In the world of startups, there’s truth to the cliché, “Ignorance is bliss.”
If the founders truly understood what was ahead of them — the agony of pushing the boulder up the hill only to have it backslide over one’s toes — many wouldn’t choose such a path. The founders’ combination of smarts, energy, optimism and chutzpah allows startups to jump over obstacles that logic says shouldn’t be possible.
Here’s another way of looking at it. If a job offer came with the caveat that there was a 90+ percent probability of failure. how many people would take that job?
Yet, these same “endearing” traits can also blind startups to business fundamentals. In the excitement to evangelize the story, they don’t see delivery on the brand promise to the finish line. In these instances, startups can end up communicating stories that are more aspiration than reality.
Which brings us to the “h” word — hype.
As you can see in the graphic below, it’s OK to push a tick or so beyond the bounds of reality. But when the storytelling goes far beyond reality, the startup ends up in the hype zone.
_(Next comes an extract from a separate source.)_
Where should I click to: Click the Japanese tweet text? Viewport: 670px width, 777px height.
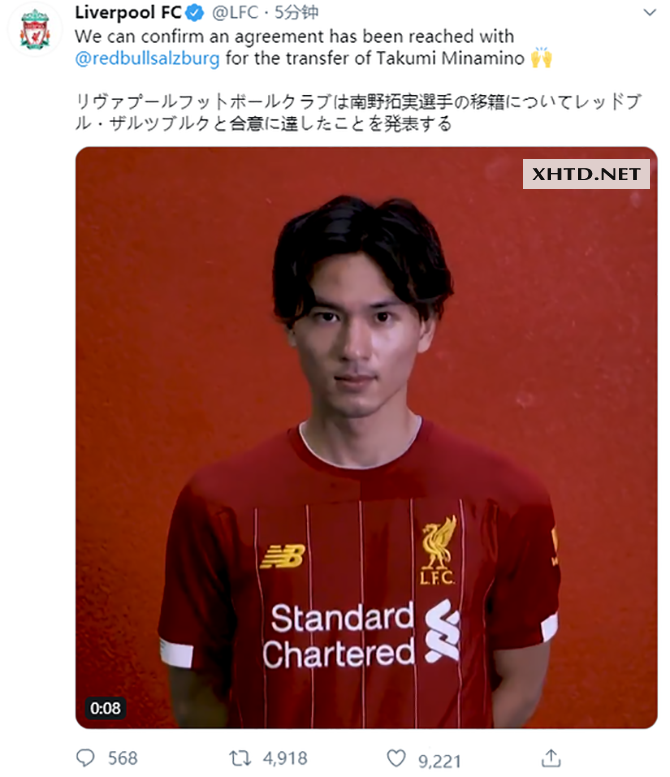[358, 112]
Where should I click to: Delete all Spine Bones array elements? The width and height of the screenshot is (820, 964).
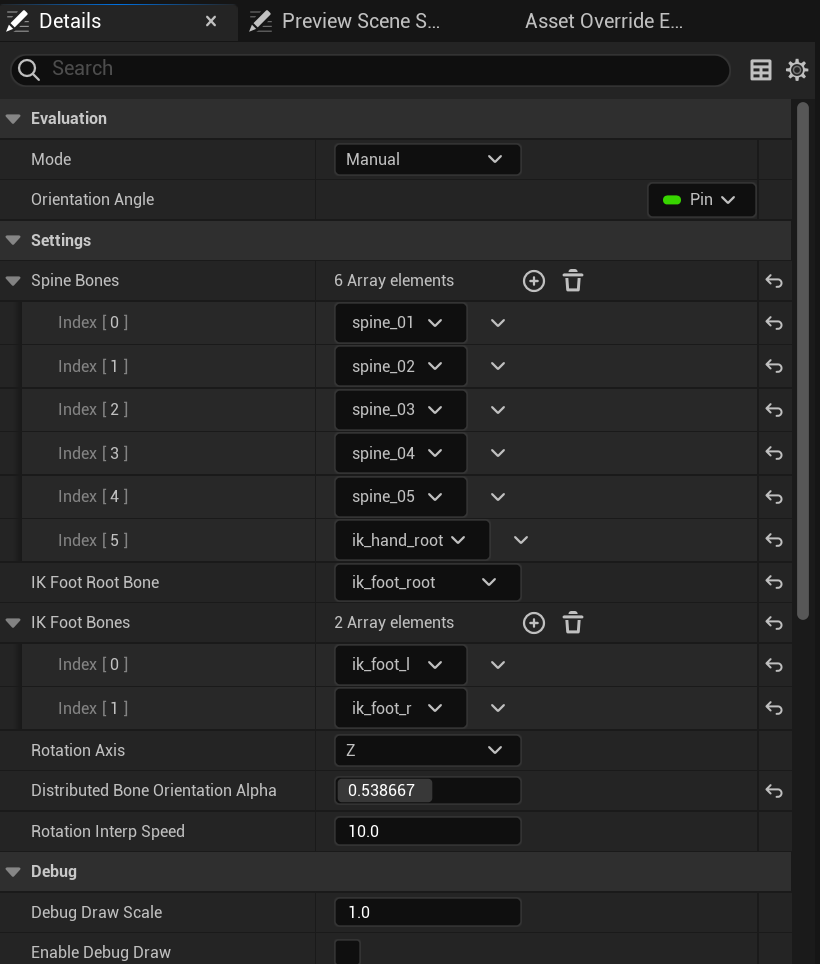[x=573, y=281]
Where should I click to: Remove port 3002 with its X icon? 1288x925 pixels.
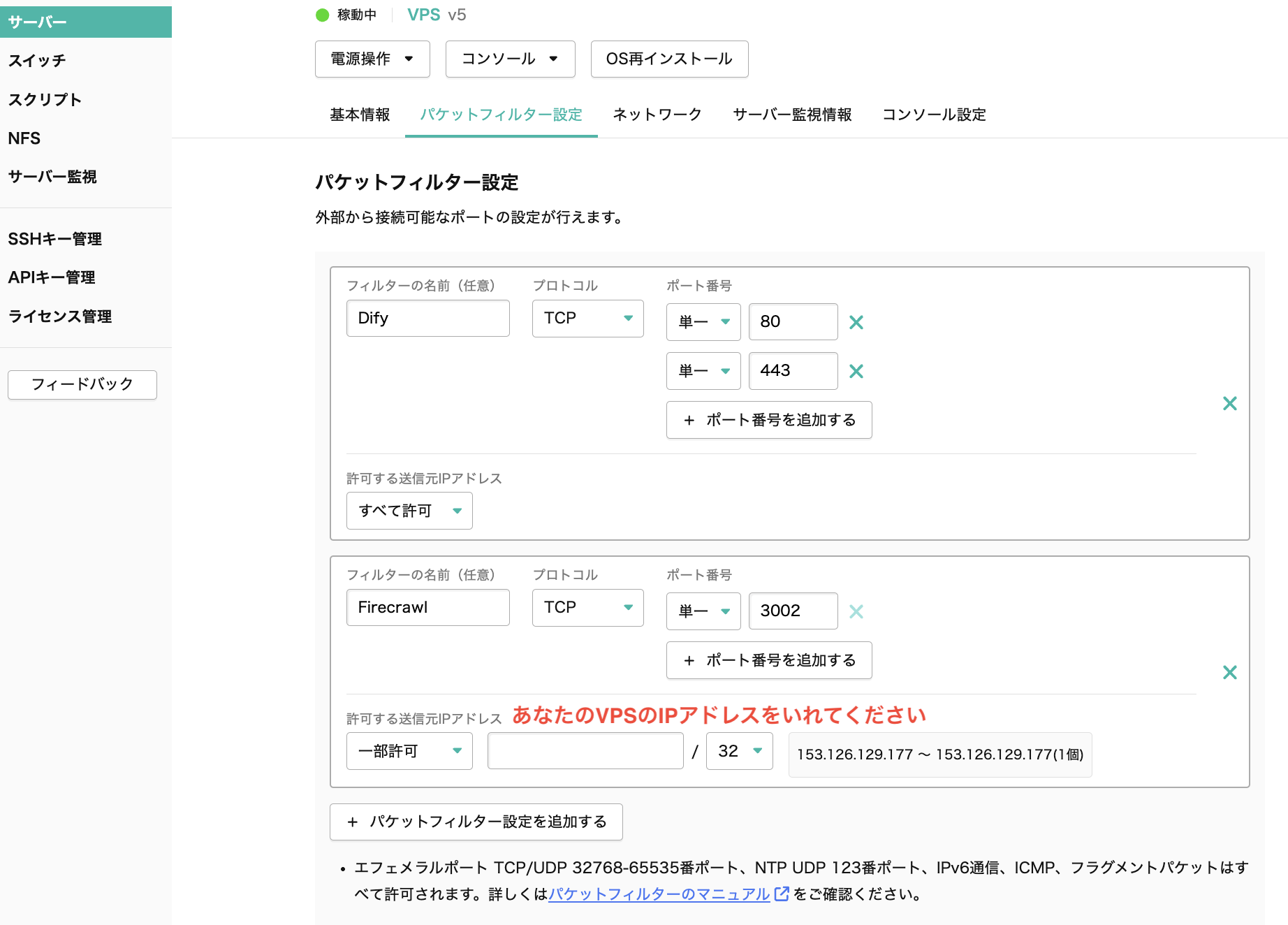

A couple of years ago we engaged with an overseas startup that assumed using the same functionality that was successful on its home turf would resonate with U.S. consumers. Ultimately, we returned a check for $4,865 to the startup and stopped work because we knew the company would fail. The best PR in the universe can’t spackle over a bad product.
When a startup does get the product right, it should embrace storytelling in its communications with the fervor of a gospel choir. By opening up and sharing more than just product information, the company helps the world get to know it better.
I also want to touch on a startup’s visual storytelling. In short, looks count. Prospective customers will make a judgment on the startup in a few seconds based on branding moments such as how the home page looks.
For example, some years ago we launched a startup called Zediva that specialized in streaming movies. This is what the company’s home page looked like when we engaged with Zediva:
We explained to Zediva that this design did not meet the benchmark, leading to a new design for the website with the following home page:
Building a brand is never solely an intellectual exercise. Even for a B2B startup, there should be an emotional dimension to its communications.
Startups should use academic-like precision in evaluating their products/services in the context of two questions: What differentiates our product from competitors? What is the evidence that the target audience will care about this differentiation?
Here’s an obstacle that every startup faces —
Journalists who talk to the startup will be thinking, “Does this company have a chance to make it?” They won’t say this to the startup’s face, but they will be thinking it.
Perceived credibility plays a huge role in the success or failure of a startup. With this in mind, startups should capture and build out what we call “credibility assets.” All of these credibility assets in aggregate should then make an irrefutable case that yes, this startup has a real chance to make it.
Which avoids relying on that unsustainable quality called hype.